■ **PASSAGE PROVIDED**:
This really fun film without a cast of well known performers familiar to American audiences deals with that most singular problem, of replacing American employees with much less expensive employees from developing countries. I have experienced this on many occasions. The most entertaining of these was an outsource to Salvador in Central America. The contact was very willing to answer questions about his work and El Salvador. In the movie the outsourcer is a Seattle company that markets a bunch of novelty items. One such example is the large cheese hats worn by Green bay Packer fans.


Todd Anderson, a mid-level manager at a Seattle company selling novelty items is told by his boss, Dave that the work he supervises, a phone bank of order takers, is going to be outsourced to India and that he, Todd, has been selected to go to India to setup the new department and train the Indian phone answering people. This meeting between Todd, Josh Hamilton, and Dave, Matt Smith, is the introduction to a very funny film discussing a modern day problem, Out Sourcing. Todd's response is "no way." However, when he learns his job has disappeared and there won't be any work remaining for him in Seattle he reluctantly agrees to go. From the time of his arrival his experiences in India are real eye openers. For example, the man who is supposed to meet him holds up a sign that says "Toad" resulting in Todd missing his Indian contact. Later the man his new Indian Assistant, Purobit, played by Asif Barna finally connects with him.


It does not take long for Todd and the film viewers to realize how different life is in India including the differences in acceptable behavior. Early on, when addressing the group of some twenty people who have been hired and he is teaching them American ways, one of the new hires tells him, "That maybe he needs to spend some time learning Indian Ways."


It does not take long for both Todd and Purobit to realize that one lady in particular is smarter and more comprehending than the others. Over time the American supervisor tends to rely more and more on her, the lovely Asha played by Ayesha Dharkar. Many strange things happen in India. One most memorable incident involves a shipment of theirs which ends up being sent to another city of the same name. He has to retrieve it and she is asked to accompany him because of her knowledge of both languages. It involves a train trip followed by a boat trip. Unfortuately, the boat has problems on the way back and they are forced to spend the night in the city. The hotel has only one room left, the Bridal Suite. the consequences of this incident is that the two of them get much better acquainted.


Eventually the boss in Dave arrives in India to check on the call center. He is given a demonstration of how well they are doing and in a special incident sees what the number one girl, Asha. can do handling a difficult order. There is a second reason whyhe has come to India. The the company has decided to move the outsourcing site to China and that Todd will have to go there next. The latter manages to convince Dave that the demonstration of how well they are doing in India is really the result of the assistant manager. Purobit is easily talked into going to China wants he realizes it means a raise which will enable him to afford to marry the girl he has been engaged to. Asha and Todd have one last time together. She has explained to him that her parents have already arranged a marriage for her and that she is just waiting for her fiance to have enough money to pay for a wedding. In a clever ending she demonstrates to him that she indeed can do anything.

Pointing records for text and elements:
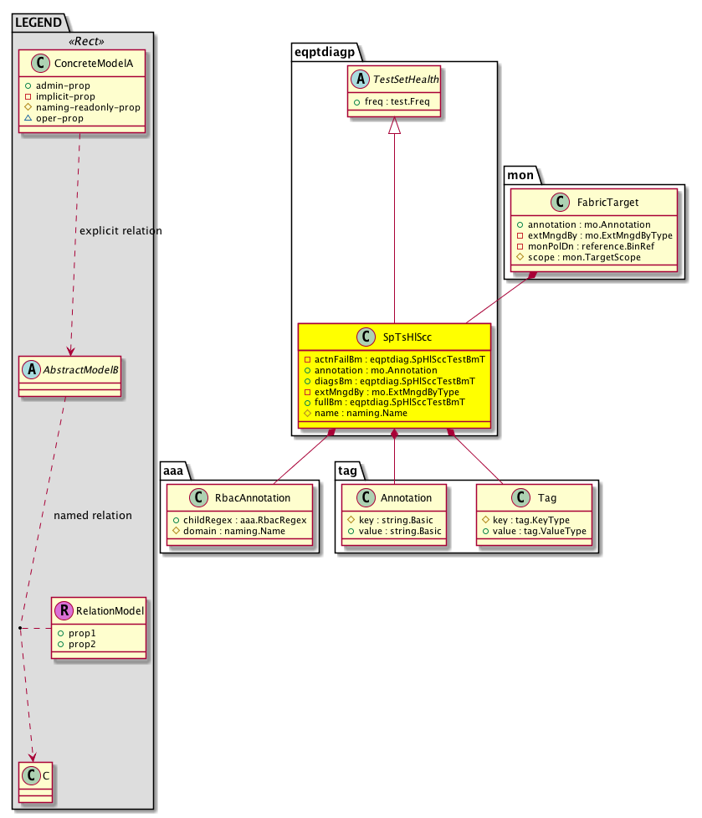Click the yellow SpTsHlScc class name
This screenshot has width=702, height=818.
(x=407, y=337)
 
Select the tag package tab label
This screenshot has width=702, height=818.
(x=349, y=471)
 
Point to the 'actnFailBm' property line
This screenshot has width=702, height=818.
(x=394, y=359)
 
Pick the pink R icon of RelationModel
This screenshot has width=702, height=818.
(x=64, y=611)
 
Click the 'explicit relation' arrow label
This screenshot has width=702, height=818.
(x=120, y=230)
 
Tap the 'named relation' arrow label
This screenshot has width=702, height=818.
(x=92, y=515)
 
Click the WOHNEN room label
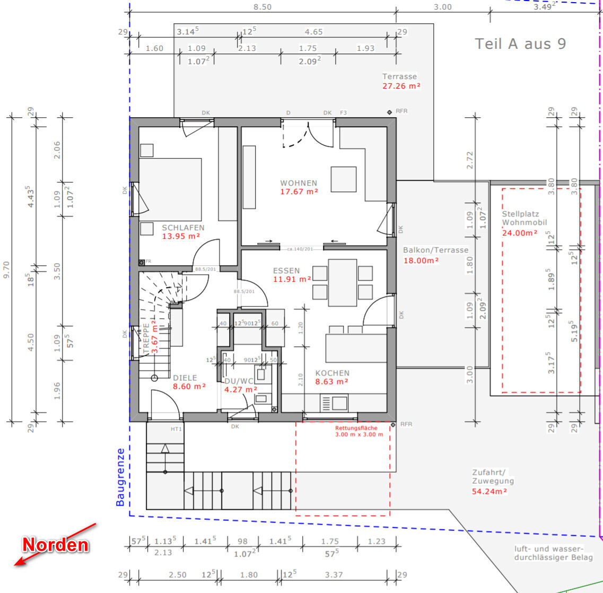tap(299, 183)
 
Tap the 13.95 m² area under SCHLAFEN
tap(181, 236)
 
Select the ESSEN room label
tap(286, 271)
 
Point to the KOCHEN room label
tap(333, 373)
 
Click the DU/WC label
tap(239, 381)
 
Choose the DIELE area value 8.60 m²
tap(189, 386)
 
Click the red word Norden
tap(55, 545)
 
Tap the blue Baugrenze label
tap(120, 477)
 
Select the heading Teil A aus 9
tap(520, 44)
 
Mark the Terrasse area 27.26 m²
tap(401, 86)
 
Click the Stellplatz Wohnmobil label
tap(524, 218)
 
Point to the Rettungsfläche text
tap(356, 428)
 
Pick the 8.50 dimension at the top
tap(263, 7)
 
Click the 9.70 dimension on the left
tap(6, 269)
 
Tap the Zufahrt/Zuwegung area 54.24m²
tap(489, 491)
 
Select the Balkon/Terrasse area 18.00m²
tap(421, 260)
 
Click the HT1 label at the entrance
tap(176, 429)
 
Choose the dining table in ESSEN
tap(342, 283)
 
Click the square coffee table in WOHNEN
tap(344, 179)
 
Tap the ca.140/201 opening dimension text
tap(300, 249)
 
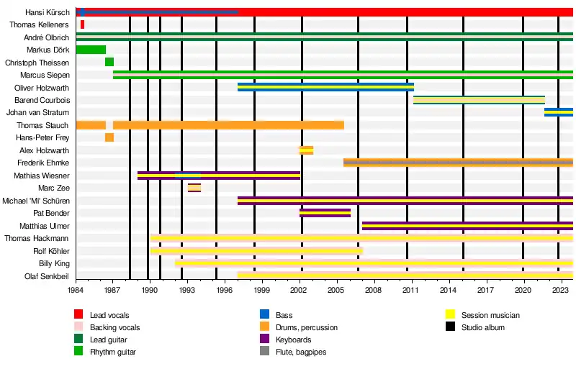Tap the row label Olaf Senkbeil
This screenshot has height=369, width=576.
(47, 275)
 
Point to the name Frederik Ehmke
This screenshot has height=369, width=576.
(44, 163)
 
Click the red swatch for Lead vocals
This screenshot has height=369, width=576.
(78, 315)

■ **EXERCISE TASK**: Write out the part of the film review that starts with the words containing "It does not take long for both" and ends with "much better acquainted.", swapping "train trip" for "bus ride".

■ **WORKED ANSWER**:
It does not take long for both Todd and Purobit to realize that one lady in particular is smarter and more comprehending than the others. Over time the American supervisor tends to rely more and more on her, the lovely Asha played by Ayesha Dharkar. Many strange things happen in India. One most memorable incident involves a shipment of theirs which ends up being sent to another city of the same name. He has to retrieve it and she is asked to accompany him because of her knowledge of both languages. It involves a bus ride followed by a boat trip. Unfortuately, the boat has problems on the way back and they are forced to spend the night in the city. The hotel has only one room left, the Bridal Suite. the consequences of this incident is that the two of them get much better acquainted.